3. The position seems to be that Basiran should be taken to have been in possession till her death through her husband Edol unless Edol's possession became adverse to her at any point of time. The complaint of Basiran's mother in 1318 may well be put aside. It was not an act of Basiran and cannot be treated as an admission made by her that she was out of possession. The fact that in 1316 defendant l's name came to be recorded in the landlord's sherista is by itself no evidence of dispossession. This fact coupled with the fact that in that year Edol declared his intention to possess the land on defendant 1's behalf and adversely to the plaintiff may however amount to dispossession of the plaintiff; and the question is whether defendant 1 can set up such a plea.

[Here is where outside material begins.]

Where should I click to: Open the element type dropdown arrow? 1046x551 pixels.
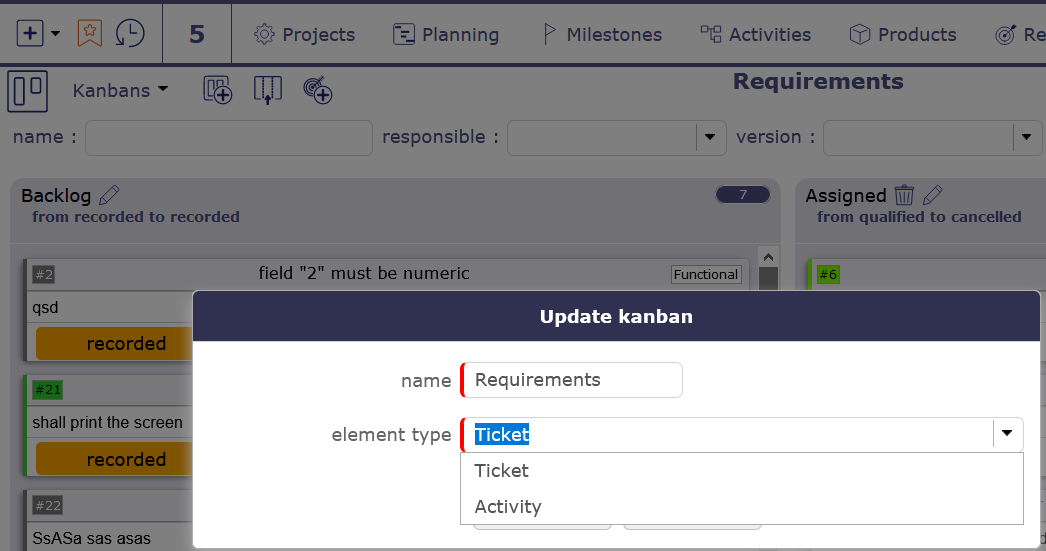pyautogui.click(x=1007, y=434)
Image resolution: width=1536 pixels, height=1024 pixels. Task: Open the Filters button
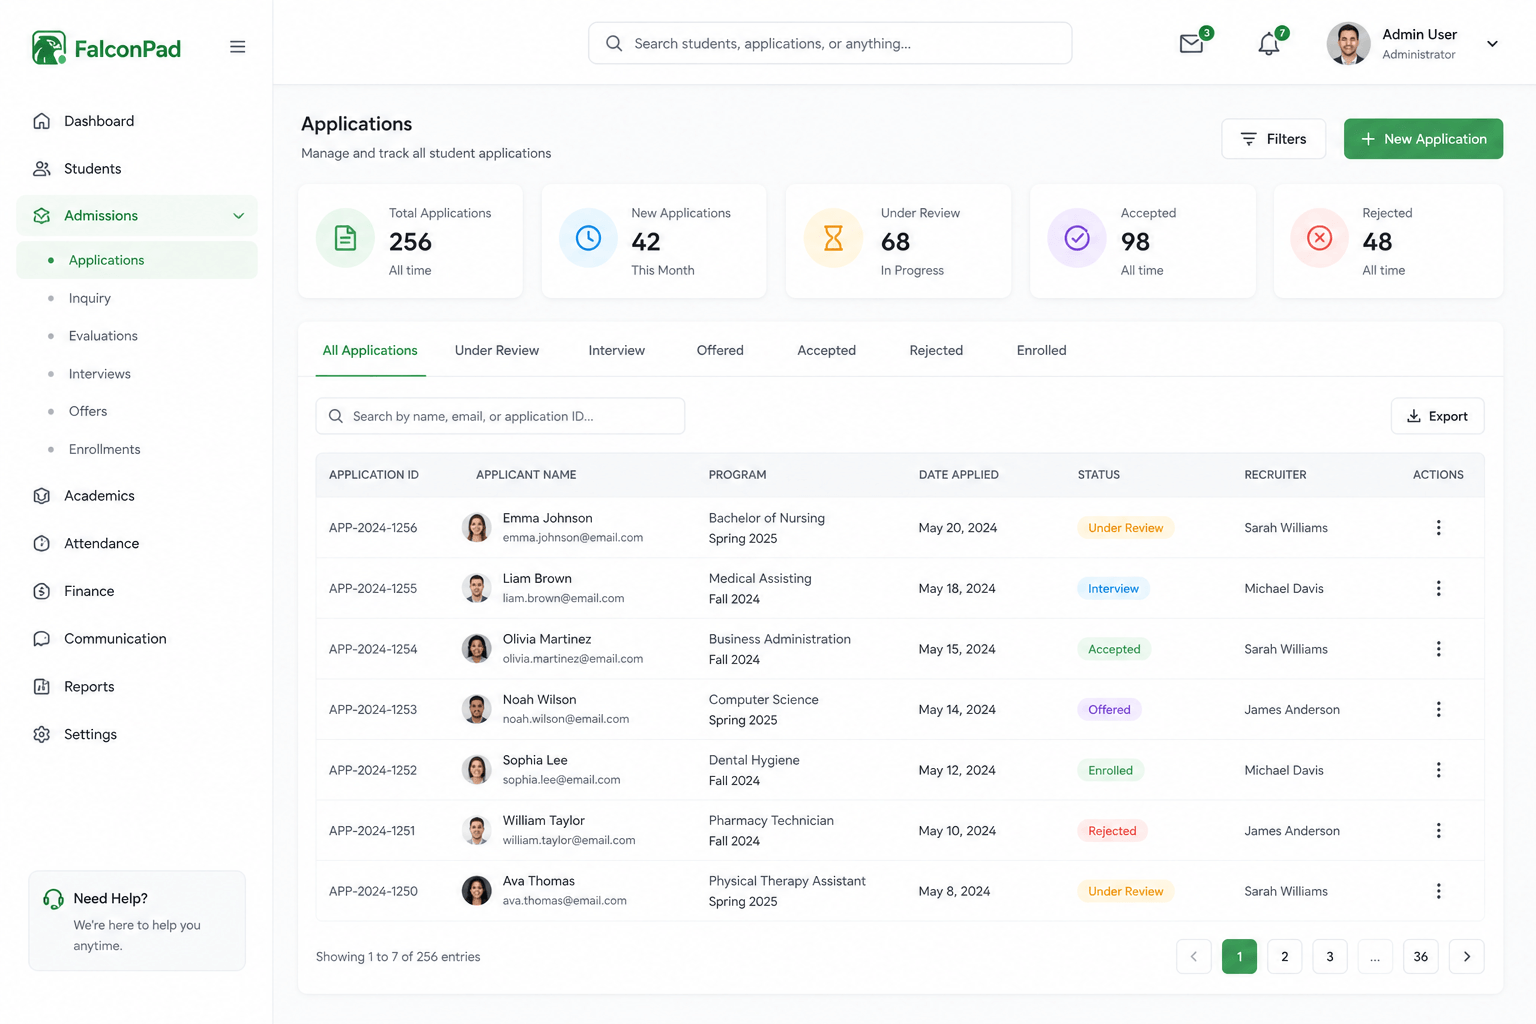[1273, 139]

4. Now according to the law of England the person who has been let into possession as a tenant is estopped from denying his lessor's title without openly surrendering possession, and it has been held that the law in India is the same and has not been altered in this respect by the Evidence Act: see Bhaiganta Bewa v. Hinmat [1916] 35 I.C. 7 and Reajuddi v. Chand Baksh [1916] 35 I.C. 28 That this doctrine applies to India has been affirmed by the highest judicial authority: see Bilas Kunwar v. Desraj Ranjit Singh A.I.R. 1915 P.C. 96. Section 116, Evidence Act, which enacts the rule of estoppel of a tenant is therefore not exhaustive of all principles of estoppel as between landlord and tenant. The basis of this particular principle is the fact of the letting into possession which creates the estoppel: see the remarks of Tindal, O. J., in Claridge v. Mackenzie 4 M.& G. 143 at p. 152. In the case of Doed Knight v. Lady Smythe 4 M. & Section 347 Dampier, J. said:

It has been ruled that neither the tenant nor any one claiming by him can dispute the landlord's title. He cannot put another person in possession, but must deliver up the premises to his own landlord. This I believe has been the rule for the last 25 years and, I remember, was so laid down by Buller, J., upon the Western Circuit.

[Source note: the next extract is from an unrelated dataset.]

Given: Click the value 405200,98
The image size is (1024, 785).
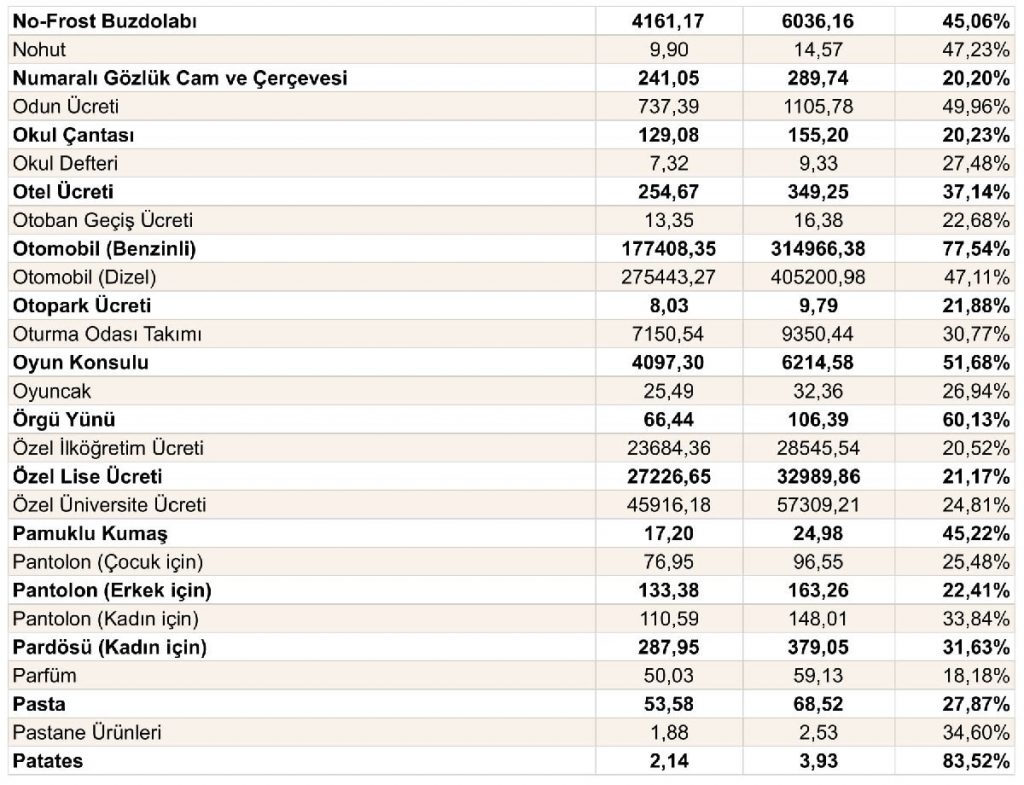Looking at the screenshot, I should click(x=818, y=278).
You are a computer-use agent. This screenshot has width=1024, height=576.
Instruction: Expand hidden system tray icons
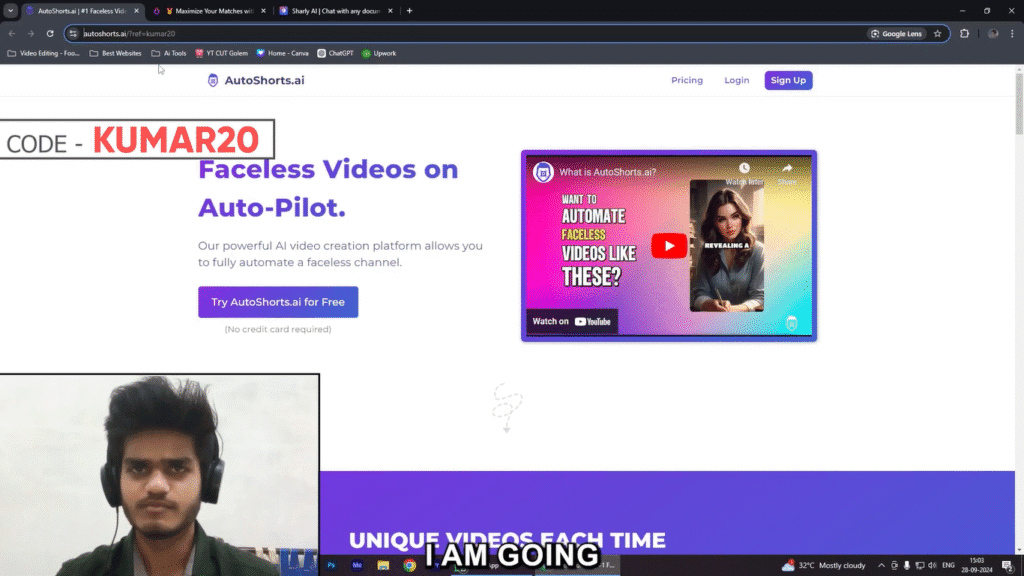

5. In Doed Bullen v. Mills 2 Ad. & El. 17 it was held that if a tenant consents to give up possession to a party claiming by title adverse to the landlord's title, that party is estopped as the tenant would have been from disputing the landlord's title.

6. On this rule, if Edol had been a tenant let into possession by Basiran and had consented to give up possession to defendant 1, defendant 1 could not have pleaded his adverse title unless Edol had first surrendered possession in favour of Basiran. It has been held that Sections 115 to 117, Evidence Act, are not exhaustive and the principle of estoppel contained in these sections may be applied by analogy to parties not mentioned therein, Rup Chand v. Sarveswar [1906] 33 Cal. 915. If the whole basis of the doctrine is the letting into possession, there is no reason why the doctrine should not apply to this case even though Edon was not a tenant but as a licensee or an agent.

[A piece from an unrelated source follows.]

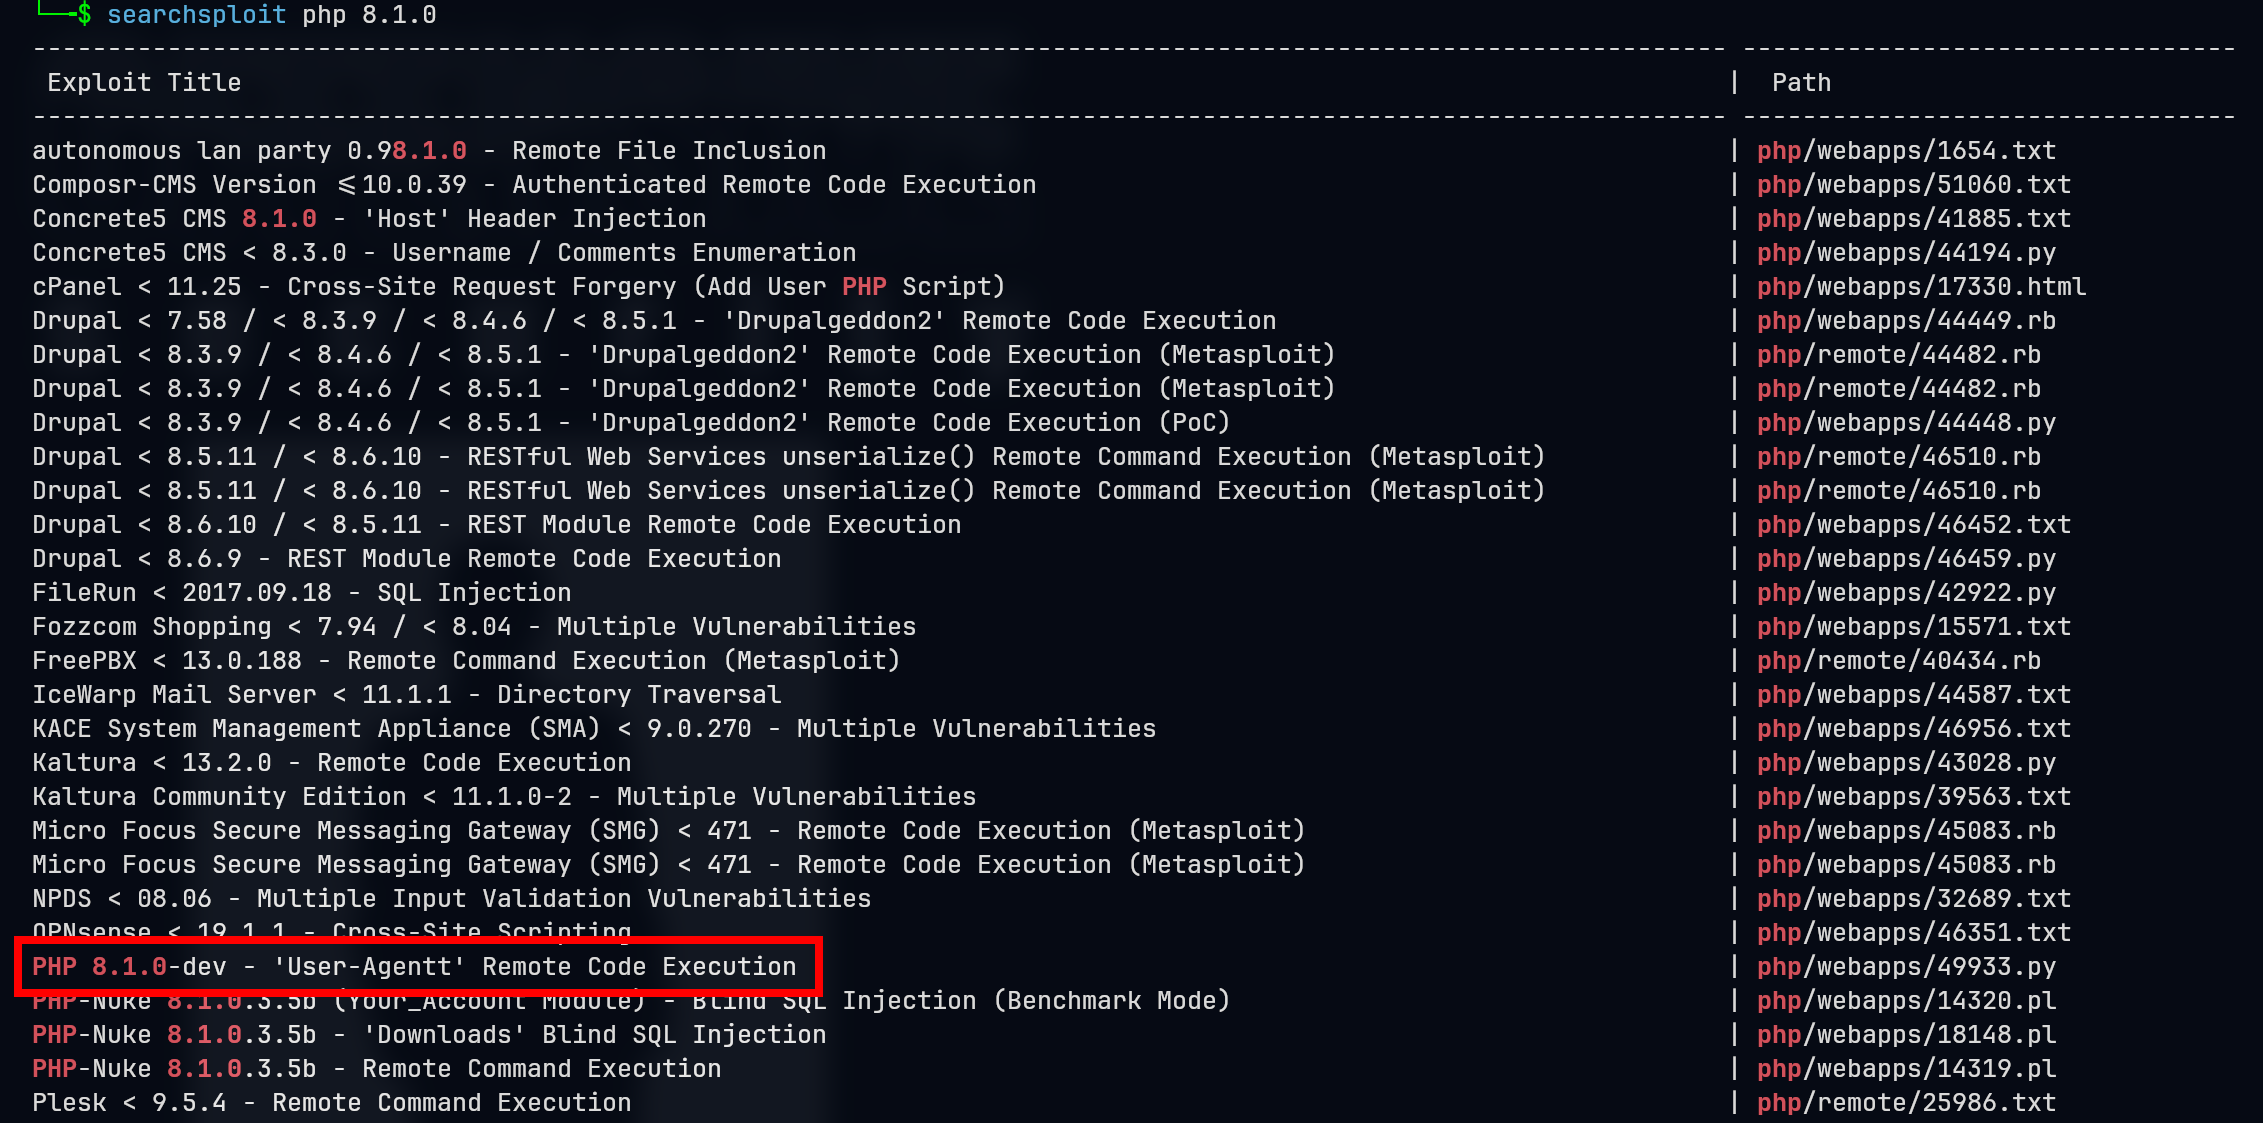Select the autonomous lan party exploit line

7. I am of opinion therefore that defendant 1 is estopped from raising the plea that the possession of Edol was not on behalf of Basiran but of himself. The result is that the plaintiff has succeeded in showing that her predecessor was in possession within 12 years of the suit.

8. The appeal, in my judgment, cannot succeed and it is accordingly dismissed with costs.

9. Leave to appeal under Section 15, Letters Patent, has been asked for but I do not consider this case to be a fit one for such leave. It is refused.